Gas prices tanked as oil prices surged instead over the past week as gasoline demand perked on optimism over the reopening of U.S. states from COVID-19 lockdowns. But WTI has also come under headwinds in the last 48 hours on fears that many U.S. states were ignoring safety measures in reopening and possibly courting a second wave of infections.

Nevertheless, the oil rally helped mitigate associated gas supply concerns and allowed near-term gas prices to crumble, EBW Analytics Group noted in a report. 

WTI Futures Daily Chart

While EBW remains bullish on the winter 2020-21 gas strip—which trades between $2.789 for December and $2.951 for February—it said near-term pricing “is likely to stay volatile as the market attempts to adjust to rapidly changing supply and demand expectations.”

Sinking LNG Demand Weighing Too On Gas

In the meantime, something else is weighing on gas prices, as we said earlier: crumbling demand for LNG, or liquefied natural gas.

As of last week, up to 25 LNG cargoes for June shipment were at risk, those in the know said.
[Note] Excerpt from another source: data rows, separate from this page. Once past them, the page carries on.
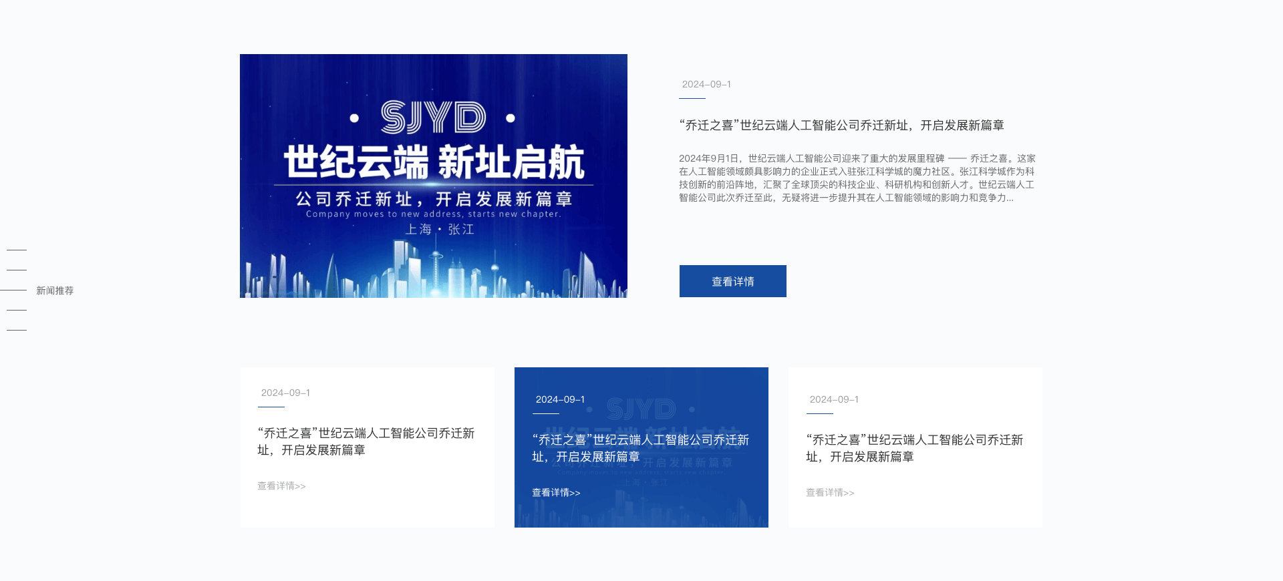Click the date on the left white card
This screenshot has width=1283, height=581.
tap(285, 393)
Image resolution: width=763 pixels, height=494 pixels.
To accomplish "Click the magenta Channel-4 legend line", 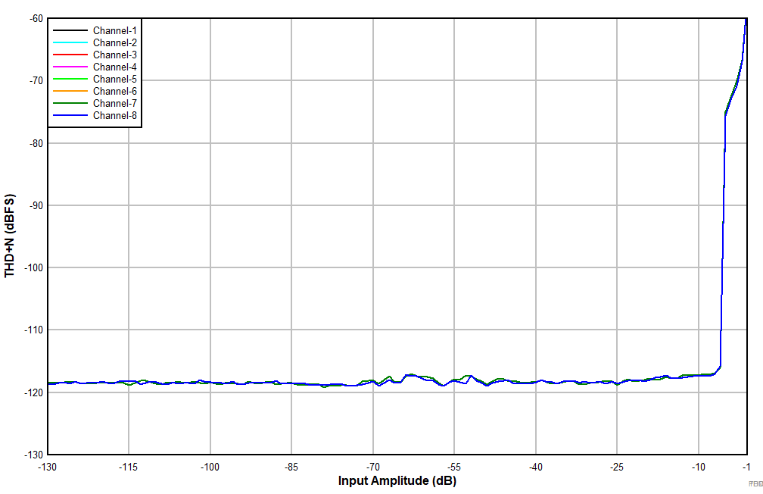I will click(x=73, y=67).
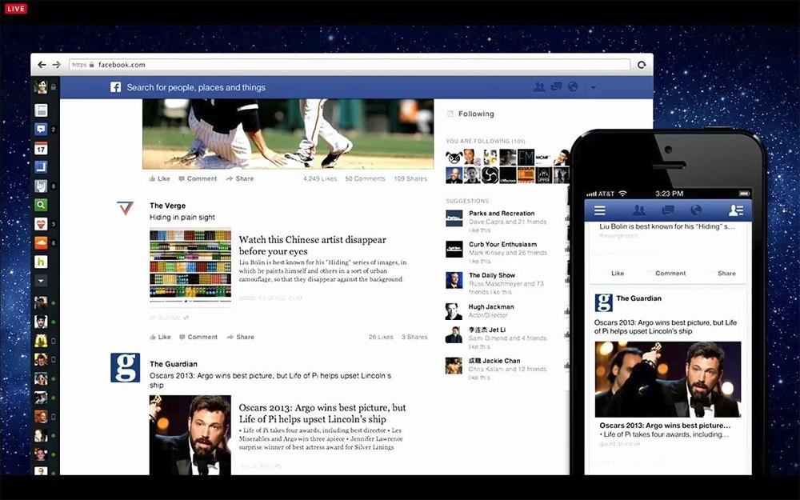Open the dropdown arrow at the top bar's right
This screenshot has height=500, width=800.
coord(592,87)
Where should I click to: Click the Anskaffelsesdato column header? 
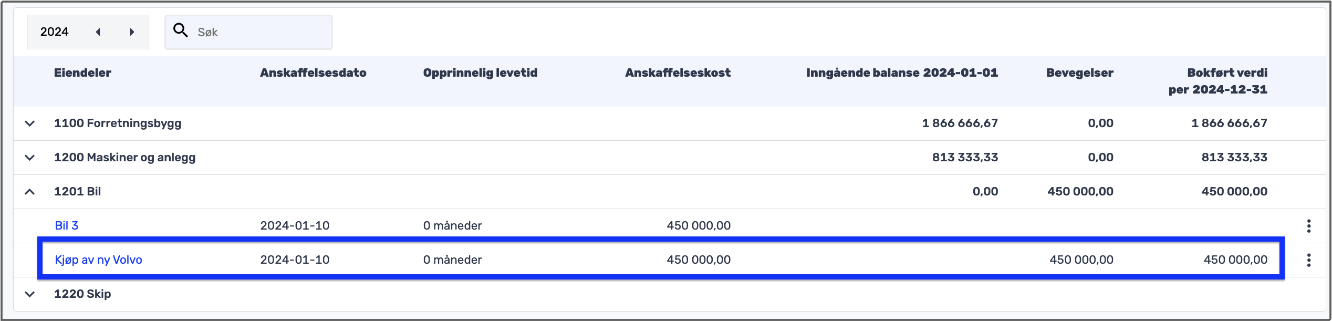[313, 73]
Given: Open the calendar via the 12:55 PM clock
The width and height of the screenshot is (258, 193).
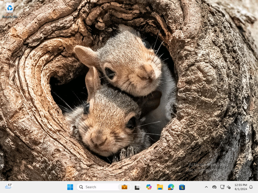Looking at the screenshot, I should [241, 187].
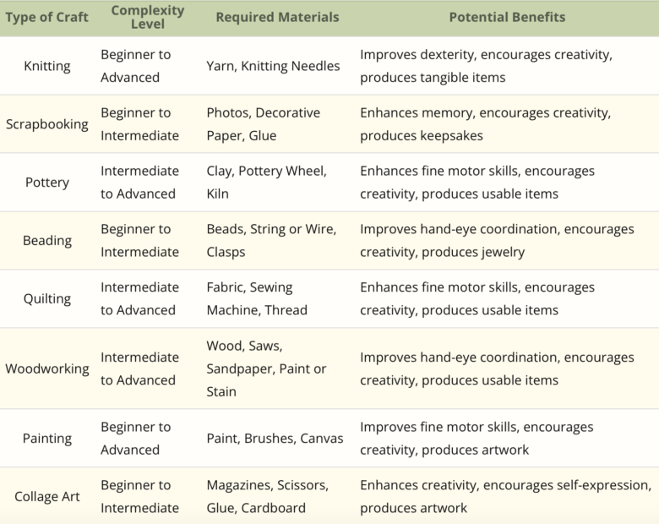
Task: Click the 'Scrapbooking' row label
Action: point(46,124)
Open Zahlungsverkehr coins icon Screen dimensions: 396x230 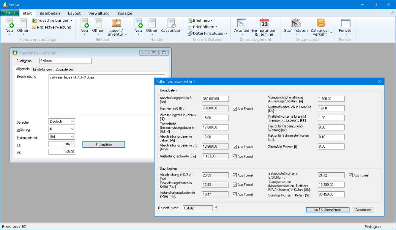pos(321,23)
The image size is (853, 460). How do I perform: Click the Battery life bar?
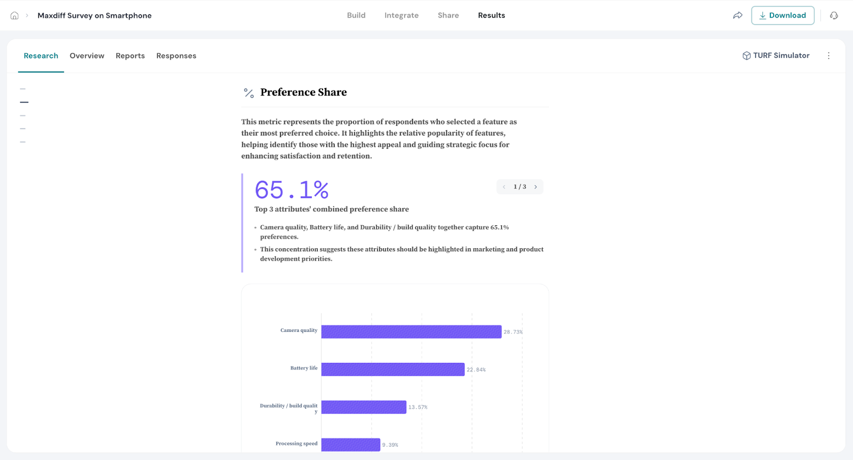pyautogui.click(x=392, y=369)
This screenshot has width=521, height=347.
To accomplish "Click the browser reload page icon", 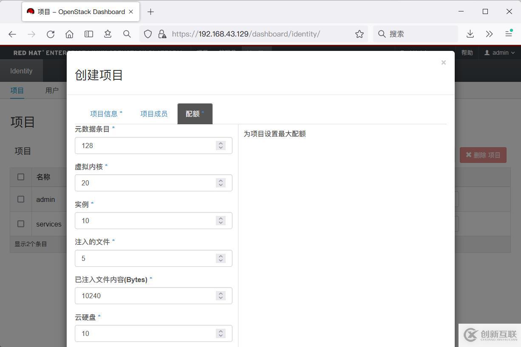I will 51,34.
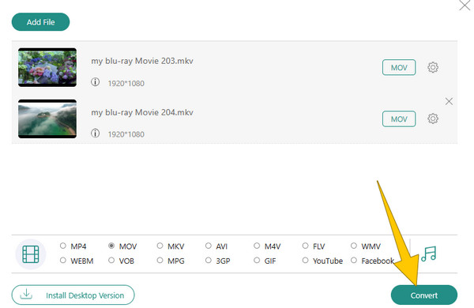This screenshot has height=308, width=474.
Task: Open settings gear for Movie 204
Action: pos(433,118)
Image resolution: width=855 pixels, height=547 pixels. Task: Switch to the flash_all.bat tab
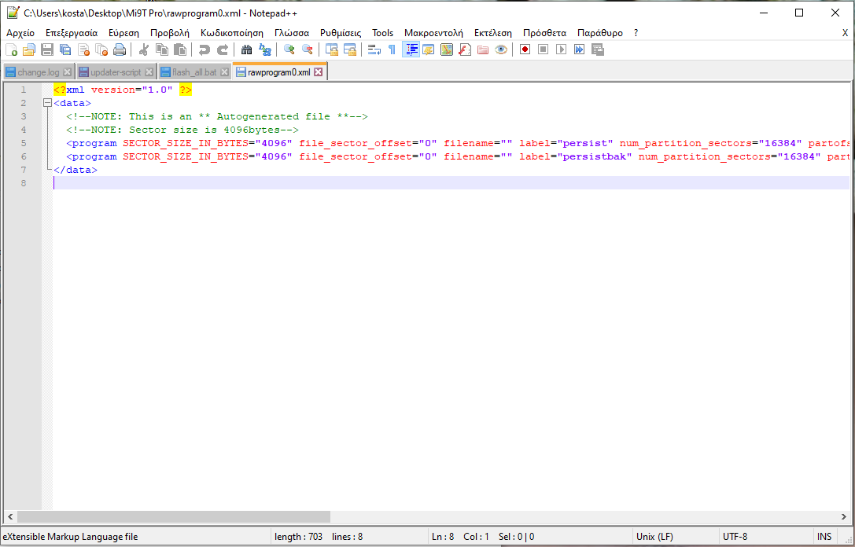193,72
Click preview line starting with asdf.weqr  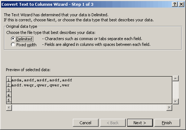(x=40, y=85)
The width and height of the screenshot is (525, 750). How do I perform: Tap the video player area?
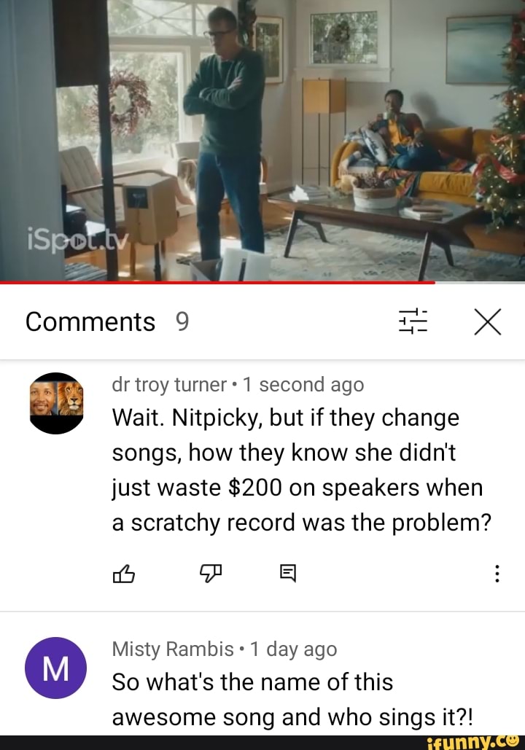pos(263,140)
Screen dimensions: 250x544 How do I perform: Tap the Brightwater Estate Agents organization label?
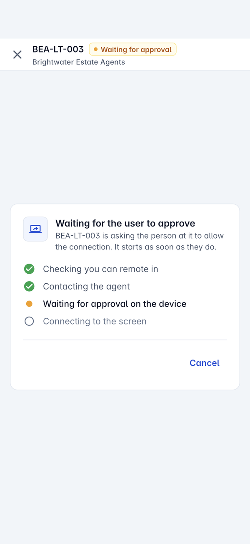click(x=79, y=62)
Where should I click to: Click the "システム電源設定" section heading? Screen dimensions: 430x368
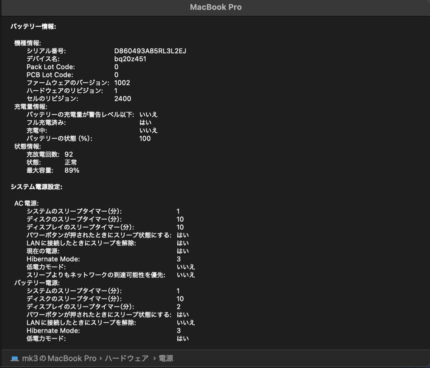point(35,186)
“Reduced LNG demand and lost activity and power and industrial sectors have been the main market drivers in the sell-off over the past week, as a wave of gas threatens to flood into storage,” Dan Myers, analyst at Houston-based gas risk consultancy, said in a note to clients that was also shared with Investing.com.

A rapid plunge in LNG feed gas volumes in the past few days, and projections for even softer demand over the coming months, was accelerating the sell-off in gas, naturalgasintel.com added.

“The loss of LNG is a big deal given how loose we have been already,” Bespoke Weather Services said. 

U.S. Gas Production As Whole Seen Peeling Back In 2020

In its latest Short-Term Energy Outlook, the EIA said that it expects LNG exports to average only 4.8 Bcf/d from July to September, roughly half of January peak levels.

For production, the EIA predicts a pull back as well. U.S. dry natural gas production set a record in 2019, averaging 92.2 Bcf/d. But the EIA forecasts dry natural gas production will average 89.8 bcf per day in 2020, with monthly production falling from an estimated 93.1 bcf  in April to 85.4 bcf in December. 

Natural gas production will decline the most in the Appalachian region and Permian region. 

In the Appalachian region, low natural gas prices are discouraging producers from engaging in natural gas-directed drilling, and in the Permian region, low oil prices reduce associated gas output from oil-directed wells. In 2021, forecast dry natural gas production averages 84.9 bcf per day, rising in the second half of 2021 in response to higher prices.

Disclaimer: Barani Krishnan does not own or hold a position in the commodities or securities he writes about.